Looking at Reproducibility


Many of you may have seen the recent Nature Commentary by NIH Director Francis Collins and NIH Deputy Director Larry Tabak that talks about how NIH is addressing concerns about reproducibility in science. If you haven’t I’d encourage you to take a look.

The topic of reproducibility is not new, and there are a number of NIH institutes and offices that have completed or are embarking on projects that contribute to the goal of improving rigor in the design and methods used in research. In addition, NIH has a number of programs and policies that more generally support the goals of reproducibility, for example, PubMed Commons, data sharing and public access policies, and more.

Improving the reproducibility of biomedical science is critical to NIH’s mission. Feedback from the community on these pilot projects will inform us about the approaches to adopt and implement agency-wide. So stay involved and stay tuned…there will be more to follow.

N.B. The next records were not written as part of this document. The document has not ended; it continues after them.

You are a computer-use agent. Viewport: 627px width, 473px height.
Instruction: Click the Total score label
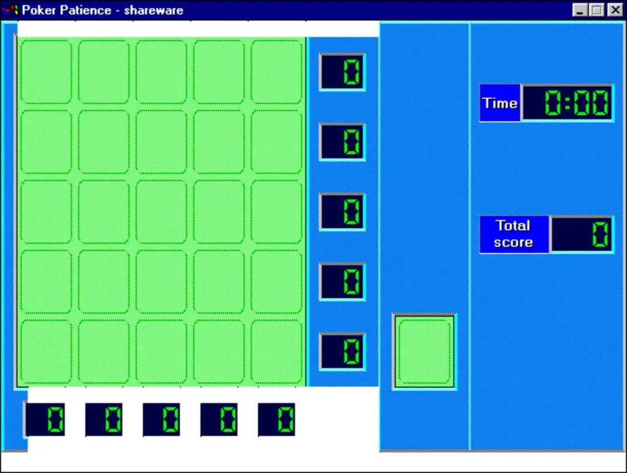tap(514, 234)
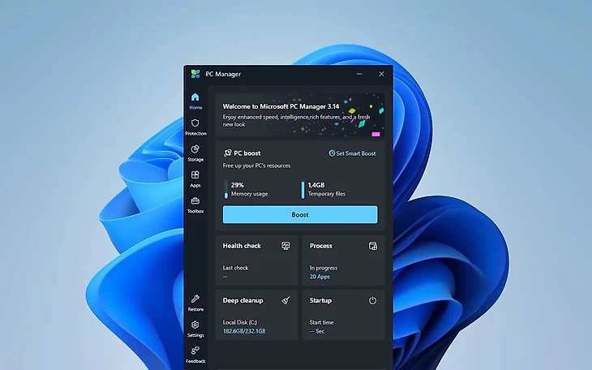Click the 29% Memory usage indicator
Screen dimensions: 592x370
click(x=249, y=189)
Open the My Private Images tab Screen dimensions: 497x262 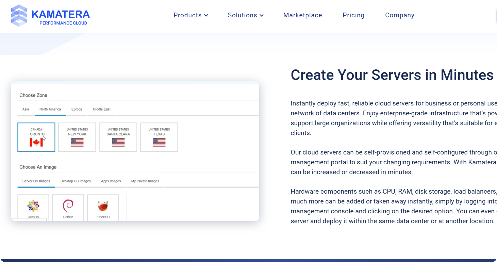pyautogui.click(x=145, y=181)
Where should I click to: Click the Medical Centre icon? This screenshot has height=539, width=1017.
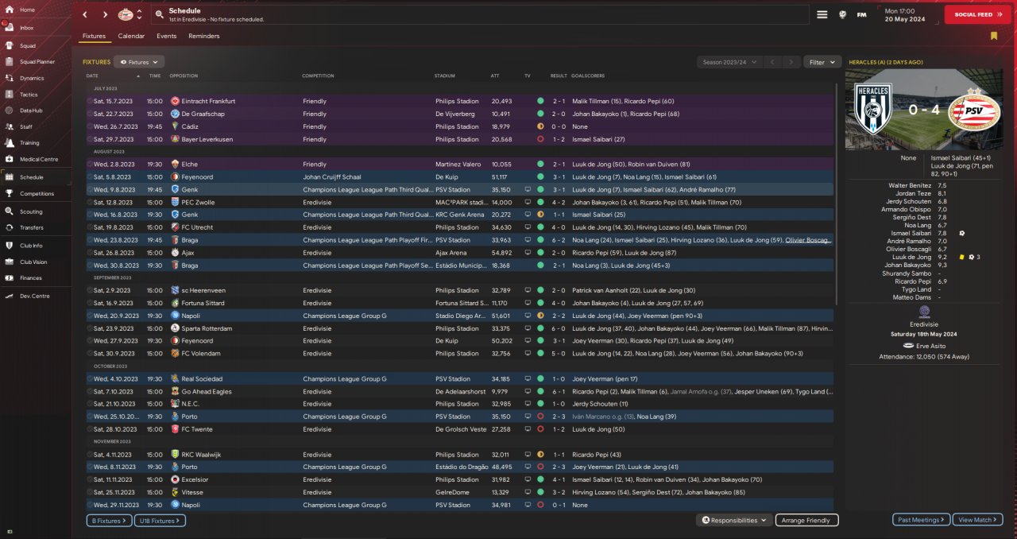pyautogui.click(x=9, y=160)
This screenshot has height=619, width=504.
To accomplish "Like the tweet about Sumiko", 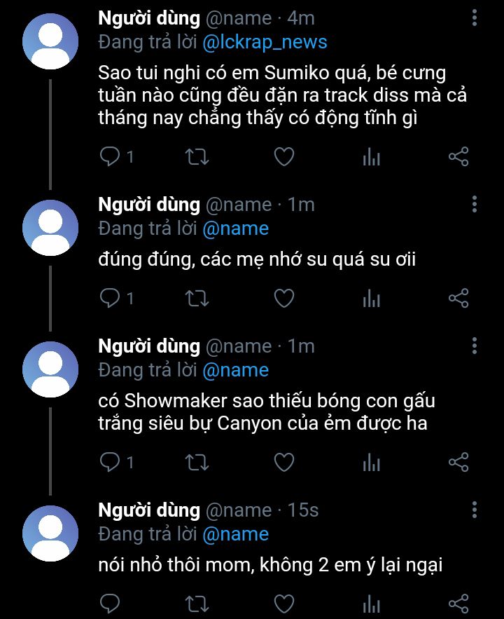I will pyautogui.click(x=284, y=156).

  1. It is far better to focus on the extendabilty or predictability of experiments than on reproducibility. Focussing on reproducibility invariably leads to conflicts over priority especially when publications, grants, or even new concepts are held up in review and scientific debate. The aim of reproducibilty is to copy which leads to the mind-set of a plagiarist. Demanding immediate reproducibilty also puts quality science and truly original scientists ‘on hold’. Let time and reputation be the judge and jury for the rewards and punishments in science.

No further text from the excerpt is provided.